L'ASIE, L'EUROPE ET LES PROVOCATIONS ANGLO-AMÉRICAINES

 


L'offensive anglo-américaine envers l'Empire du milieu se précise peu à peu. Des navires militaires américains ont délibérément violé les eaux territoriales chinoises, d'abord dans l'archipel des Paracels, au large du Vietnam, ensuite dans celui des Spratlys, à l'ouest des Philippines, dans cette mer de Chine méridionale dont une large part est revendiquée par Pékin, au détriment des pays riverains.

Les incidents rappellent immanquablement celui de la Crimée, survenu il n'y a pas si longtemps, et montre une escalade dans la provocation. Dans le cas de la péninsule criméenne, un destroyer britannique avait lui aussi volontairement navigué dans les eaux territoriales de cette contrée occupée par la Russie depuis plusieurs années et annexée à la Fédération de Russie, dont elle forme maintenant deux districts, soit la ville de Sébastopol et l'arrière-pays criméen. Par cette annexion, la Russie recouvrait une terre maladroitement cédée à l'Ukraine dans les années 50 et mettait la main du coup sur un territoire stratégiquement important, dominant toute la mer Noire et fermant la mer d'Azov. Par ailleurs, l'espace maritime et sous-marin qui en découle est potentiellement riche en minéraux, sans parler des activités de pêche en surface. Une énorme pont a été construit entre le Kouban et la péninsule pour intégrer aussi solidement que possible cette nouvelle possession russe.

L'Ukraine n'a pas déclaré la guerre à la Russie lors de cette annexion forcée, vraisemblablement pour deux raisons, soit l'étonnante rapidité d'action des forces militaires russes, fruit d'un entraînement et d'une préparation certainement élaborée, et la crainte d'un conflit asymétrique entre le géant russe et le nain ukrainien, dont le territoire partage une longue frontière avec la Russie et une république alliée à celle-ci (la Byélorussie), sans parler de deux républiques dissidentes pro-russes à l'est et d'un territoire dominé par la Russie à l'ouest (la Transnistrie), à cheval entre l'Ukraine et la Moldavie, sans parler bien sûr de la minorité de langue russe, très forte dans l'est et au sud. Suite à tout cela, l'Ukraine hésite à se joindre à l'Union européenne et l'Organisation du traité de l'Atlantique nord (OTAN), pour ne pas déplaire au colosse russe, ce qui, on s'en doute bien, fait évidemment l'affaire du président russe, Vladimir Poutine.
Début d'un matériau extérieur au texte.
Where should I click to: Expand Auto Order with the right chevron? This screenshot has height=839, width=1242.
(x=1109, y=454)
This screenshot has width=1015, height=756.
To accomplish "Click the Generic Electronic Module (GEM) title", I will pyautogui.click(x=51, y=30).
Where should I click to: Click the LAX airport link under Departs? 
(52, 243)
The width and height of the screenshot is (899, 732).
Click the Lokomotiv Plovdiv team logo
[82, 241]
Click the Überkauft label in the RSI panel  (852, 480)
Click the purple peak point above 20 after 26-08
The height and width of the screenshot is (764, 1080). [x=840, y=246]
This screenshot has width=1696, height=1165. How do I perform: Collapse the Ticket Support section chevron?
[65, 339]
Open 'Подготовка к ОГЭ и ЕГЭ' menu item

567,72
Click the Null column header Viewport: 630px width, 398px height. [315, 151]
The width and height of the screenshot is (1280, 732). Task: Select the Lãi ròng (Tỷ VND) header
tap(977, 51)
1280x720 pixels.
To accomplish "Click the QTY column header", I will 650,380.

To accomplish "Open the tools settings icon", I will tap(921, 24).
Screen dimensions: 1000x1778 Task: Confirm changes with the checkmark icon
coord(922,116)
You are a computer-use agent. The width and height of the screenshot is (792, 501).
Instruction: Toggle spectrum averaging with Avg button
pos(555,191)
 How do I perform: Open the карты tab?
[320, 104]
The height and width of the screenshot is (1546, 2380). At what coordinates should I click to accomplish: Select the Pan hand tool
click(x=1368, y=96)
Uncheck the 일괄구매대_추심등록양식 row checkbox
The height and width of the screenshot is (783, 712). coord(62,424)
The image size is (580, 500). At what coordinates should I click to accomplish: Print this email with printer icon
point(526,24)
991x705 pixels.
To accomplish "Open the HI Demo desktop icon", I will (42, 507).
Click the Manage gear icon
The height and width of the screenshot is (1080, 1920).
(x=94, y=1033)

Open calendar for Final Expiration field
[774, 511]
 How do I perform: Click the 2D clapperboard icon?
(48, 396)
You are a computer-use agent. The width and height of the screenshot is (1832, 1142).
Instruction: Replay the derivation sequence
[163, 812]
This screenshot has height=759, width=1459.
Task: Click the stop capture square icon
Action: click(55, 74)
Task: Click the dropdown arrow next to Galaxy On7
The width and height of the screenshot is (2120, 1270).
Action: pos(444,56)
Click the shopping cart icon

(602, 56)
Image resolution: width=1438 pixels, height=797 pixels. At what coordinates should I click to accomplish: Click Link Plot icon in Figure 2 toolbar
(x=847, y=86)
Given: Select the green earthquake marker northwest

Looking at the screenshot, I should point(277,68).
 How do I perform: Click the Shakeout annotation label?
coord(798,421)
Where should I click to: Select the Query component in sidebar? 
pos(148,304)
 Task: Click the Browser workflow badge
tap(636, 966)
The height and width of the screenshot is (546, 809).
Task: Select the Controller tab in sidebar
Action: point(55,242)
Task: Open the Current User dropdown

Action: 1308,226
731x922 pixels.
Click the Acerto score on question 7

Étant donné le réseau grandissant d'alliances et de soutien mutuel entre la République populaire de Chine, la Fédération de Russie et la République islamique d'Iran, ainsi que les changements géopolitiques amenés par le développement des liens économiques entre ces trois pays, le Sud-Est asiatique, l'Asie centrale, le Moyen-Orient, l'Europe et l'Afrique, bref à travers la majeure partie du supercontinent afro-eurasien, les récentes initiatives militaires des puissances anglo-saxonnes ne surprennent pas. Les États-Unis, dans ce dossier, agissent conjointement avec les quatre royaumes britanniques que sont le Canada, l'Austraie, la Nouvelle-Zélande et le Royaume-Uni. L'ensemble fait penser à une escadre moderne, composée d'un porte-avions escorté et protégé par des navires secondaires. L'image est d'autant plus appropriée que les cinq pays en questions sont des puissances maritimes et que quatre d'entre eux ont été colonisés et peuplés par le Royaume-Uni.

Les discours belliqueux et guerriers que l'on peut entendre sur les divers canaux d'information montrent bien qu'il y a un phénomène de surenchère et d'excitation mutuelle entre ces pay, disposés à s'épauler et à travailler ensemble, contre un adversaire, la Chine, appeléé à devenir la toute première puissance économique au monde, une perspective extrêmement déplaisante aux yeux du monde anglophone (plus précisément, aux yeux des pays dont la population est de langue maternelle anglaise, étant donné qu'il importe de bien distinguer les gens dont la provenance et la culture originent de l'archipel britannique de ceux dont l'anglais n'est pas nécessairement la première langue: les premiers forment l'Anglosphère, un nouveau concept, créé par des Anglais eux-mêmes et faisant écho à la Sinosphère, la Francosphère ou l'Hispanosphère).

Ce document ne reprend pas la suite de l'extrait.